[Saved data entries]
..........

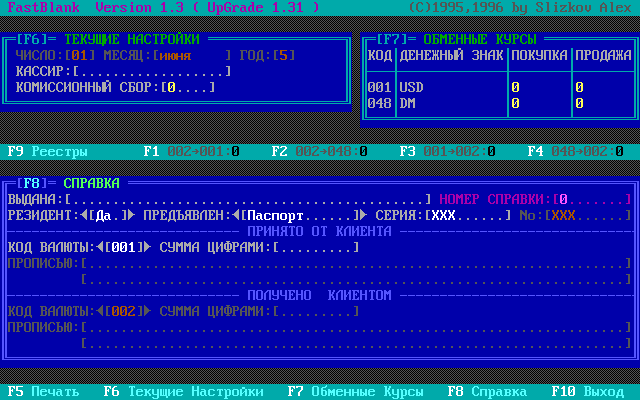Click the F2 002+048 rate shortcut
Viewport: 640px width, 400px height.
point(320,152)
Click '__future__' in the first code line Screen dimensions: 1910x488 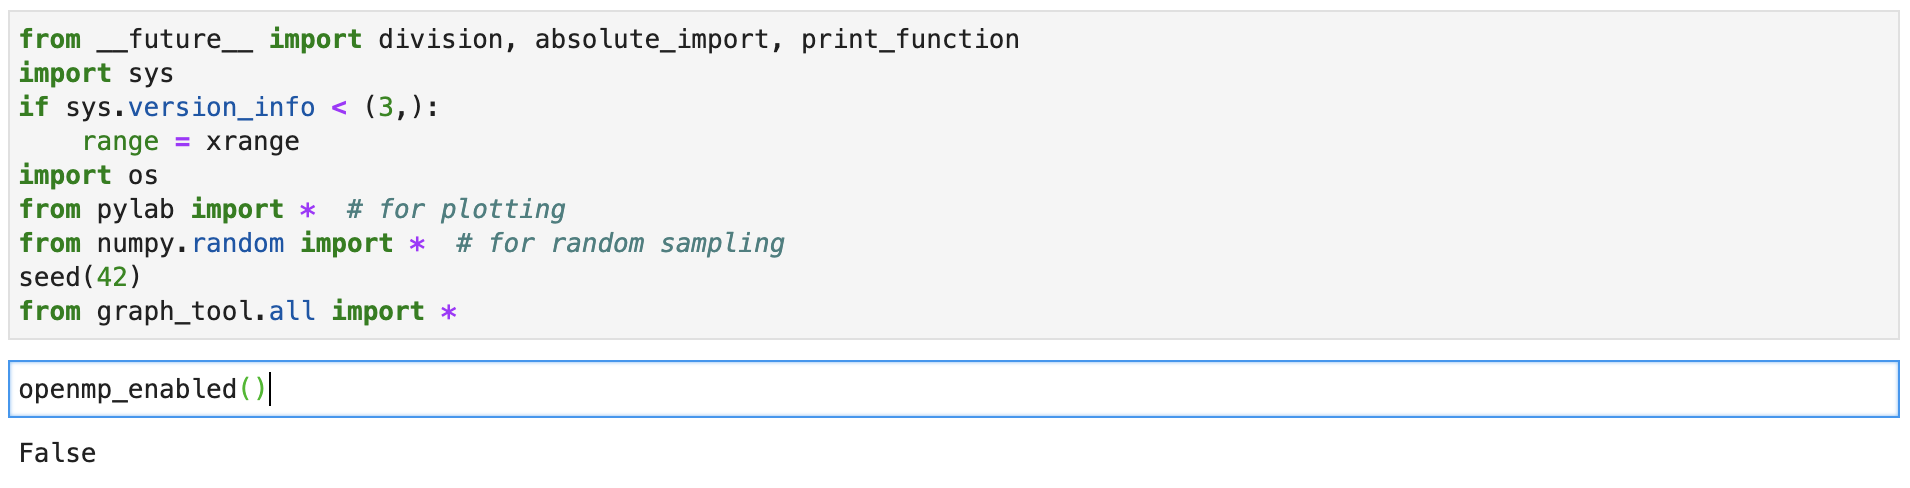coord(174,39)
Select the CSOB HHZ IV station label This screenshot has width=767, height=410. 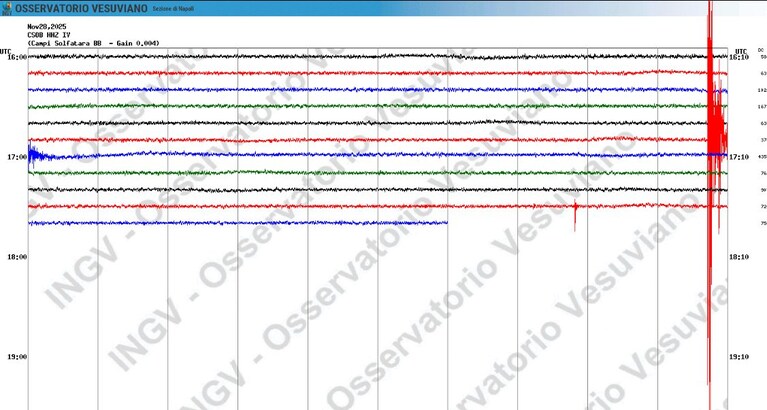tap(48, 35)
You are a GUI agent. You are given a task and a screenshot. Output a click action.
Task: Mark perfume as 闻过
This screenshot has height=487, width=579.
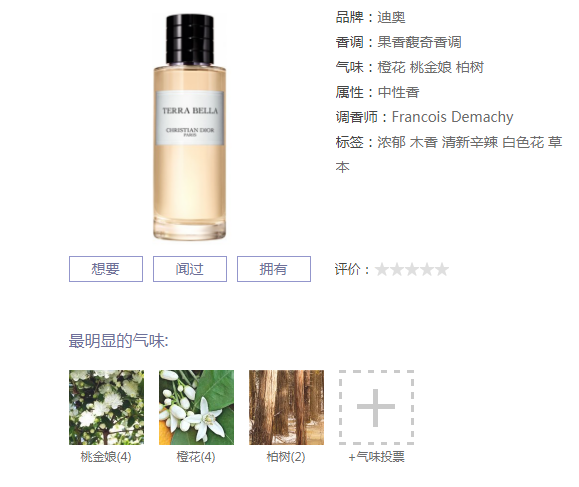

..........

■ ASSIGNMENT
Please retype, exactly and only, the lines from the one holding "You are a GUI" to the end of the entries, both ends included, without any pictures.

■ PROBLEM SOLUTION
You are a GUI agent. You are given a task and a screenshot. Output a click action.
Task: Mark perfume as 闻过
This screenshot has height=487, width=579.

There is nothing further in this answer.